WORK ITEM:
From the entries, copy each line that includes "agent".

··· MATERIAL TO PROCESS

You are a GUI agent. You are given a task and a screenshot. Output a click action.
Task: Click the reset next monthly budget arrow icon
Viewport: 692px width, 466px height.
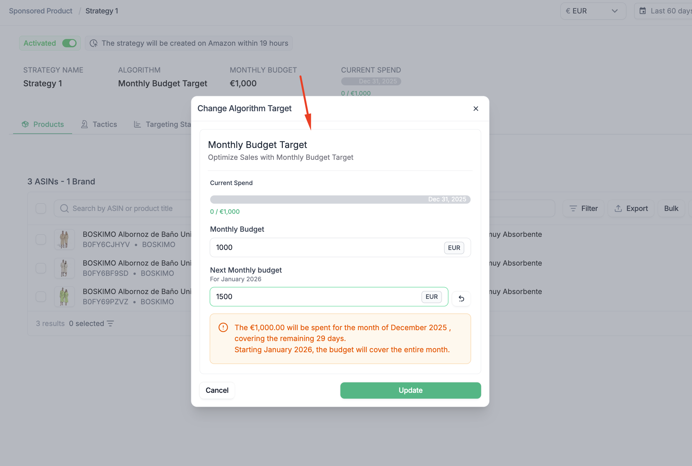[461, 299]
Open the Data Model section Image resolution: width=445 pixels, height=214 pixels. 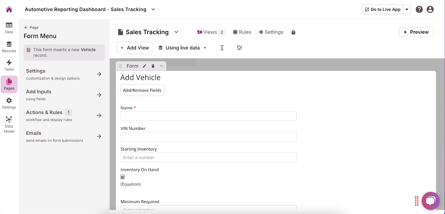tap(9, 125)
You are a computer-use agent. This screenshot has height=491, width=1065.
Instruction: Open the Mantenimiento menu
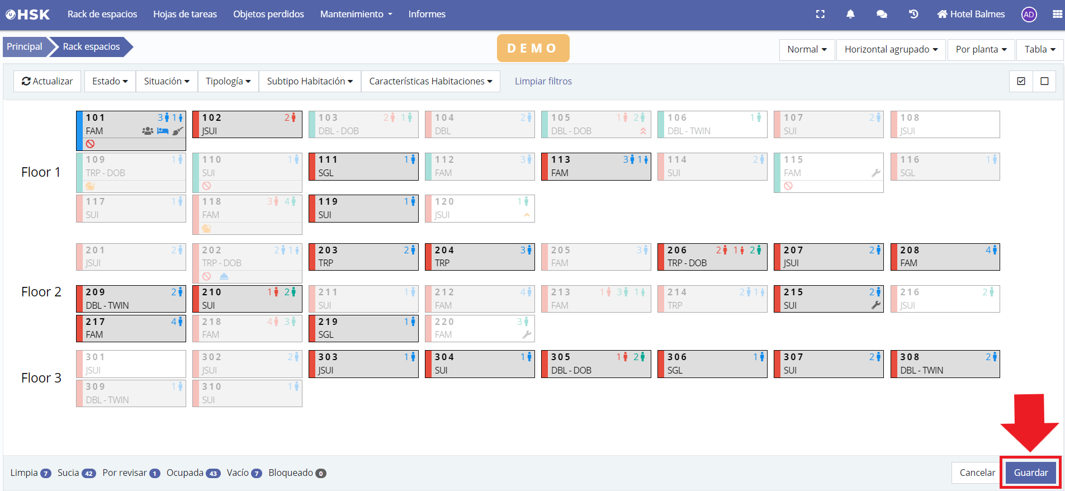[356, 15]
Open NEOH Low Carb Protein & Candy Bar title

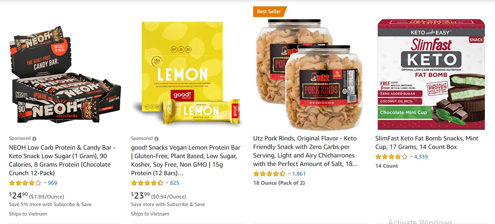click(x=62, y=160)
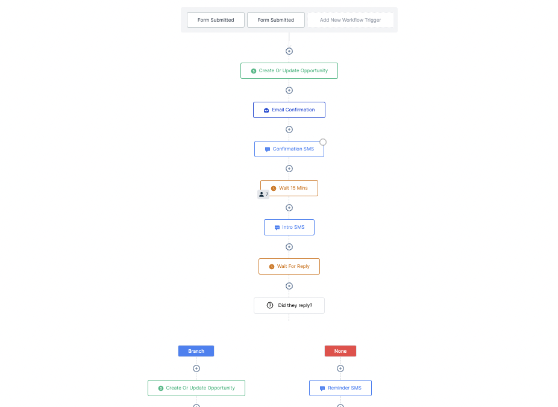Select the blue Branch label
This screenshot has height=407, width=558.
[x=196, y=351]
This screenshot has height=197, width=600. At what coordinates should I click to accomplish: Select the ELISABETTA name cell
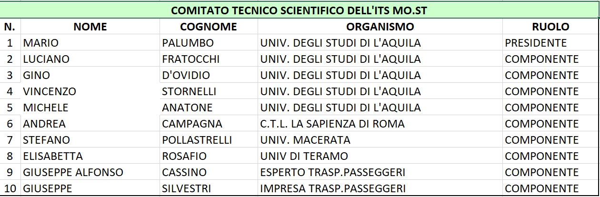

······

EXERCISE SOLUTION:
You are a GUI agent. You are given a task and a screenshot. Output a click action.
You are a computer-use agent. This screenshot has height=491, width=1065.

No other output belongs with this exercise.